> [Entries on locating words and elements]
----

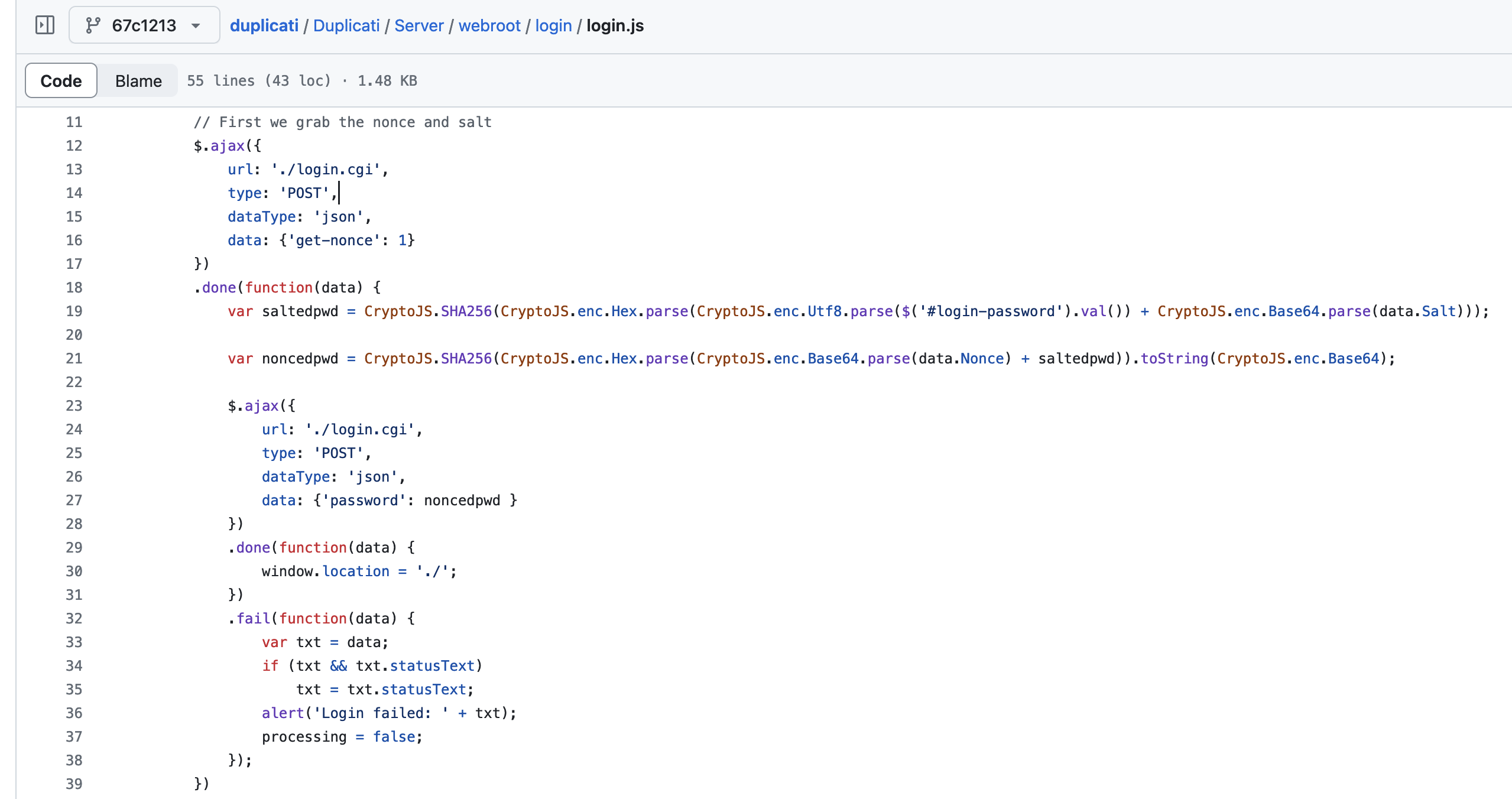Open the Server folder breadcrumb
The width and height of the screenshot is (1512, 799).
(x=419, y=25)
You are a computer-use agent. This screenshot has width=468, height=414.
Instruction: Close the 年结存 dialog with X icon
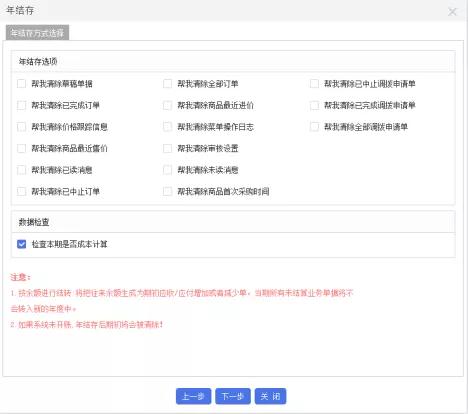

----

> [DO THIS] Reproduce all of the data above line for line, omitting the pictures.

> [WORKED SOLUTION]
Open the Server folder breadcrumb
The width and height of the screenshot is (1512, 799).
(x=419, y=25)
You are a computer-use agent. This screenshot has width=468, height=414.
Instruction: Close the 年结存 dialog with X icon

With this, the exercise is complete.